İnsanları yalnızca -incelenecek ve gözlenecek- basit bir materyel olarak görecek yerde onların çağrılarına kulak vermeye ve kardeşçe birtakım yükümlülükler yüklenmeye başladığından beri, ölümden aldığı mesajla kendi kaderinin tüm insanların kaderine –üzerlerinde ölümün gölgesinin dolaştığı bütün insanların kaderine– bağlı olduğunu anladığından beri, varlığın o sakin ve resmi yapılacak kadar güzel olan düzeni, vicdanındaki depremin sallantılarıyla sarsılmış ve ruhunun üzerine yıkılmıştır; artık hayatı sanatçının soğuk gözleriyle seyredemez olmuştur; her olayın anlamının ya da anlamsızlığının, haklı ya da haksız oluşunun nereden kaynaklandığını hiç durmadan kendine sormak zorundadır artık; insanlarla ilgili her şeyi, artık kendi benliğiyle olan ilişkisi bakımından, egosantrik olarak ya da kendi iç dünyasına yansıtarak değil, sosyal olarak, kardeşçe, dışa yönelerek hissetmektedir; herkesle ve her bir insanla olan birliğinin bilinci, onu bir hastalık gibi -yakalamıştır-. -Düşünmemeli: Çok acı bir şey bu-, diye içini çekmektedir. Şimdi, vicdanının gözü açılır açılmaz, insanlığın çektlği acı, temel acı, bundan böyle, geri dönülmez bir şekilde, en kişisel işi olmuştur.
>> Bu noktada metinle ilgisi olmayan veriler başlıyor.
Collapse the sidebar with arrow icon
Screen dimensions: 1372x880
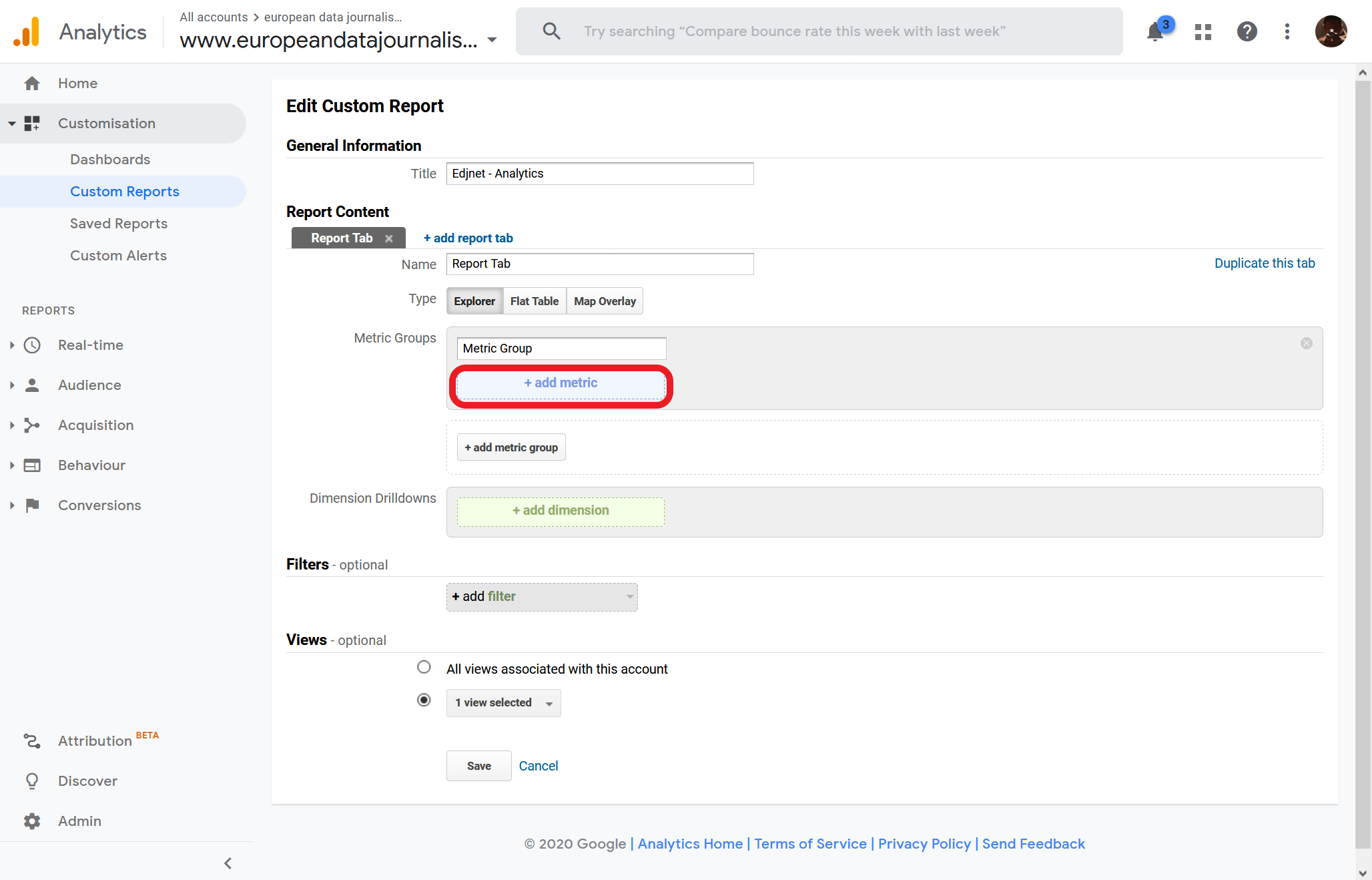coord(228,863)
Hiçlikten, yokluktan duyduğu mistik korku onu varlığın yeni bir gözlemcisi, yepyeni bir yaratıcı haline getirmiştir; sanatçı, kendi benliğinden büsbütün vazgeçerek, dünyasını bir kere daha ve bu sefer ahlak yasasına göre yeni baştan kurma görevini yüklenmiştir. Ölümün egemen olduğunu sandığı yerde, yeniden doğuşun mucizesi gerçekleşmiştir; tüm insanlığın, yalnızca sanatçı olarak değil, bütün insanlar içerisinde -insan- adını taşımaya en layık olanı olarak saygı duyduğu yeni bir Tolstoy doğmuştur.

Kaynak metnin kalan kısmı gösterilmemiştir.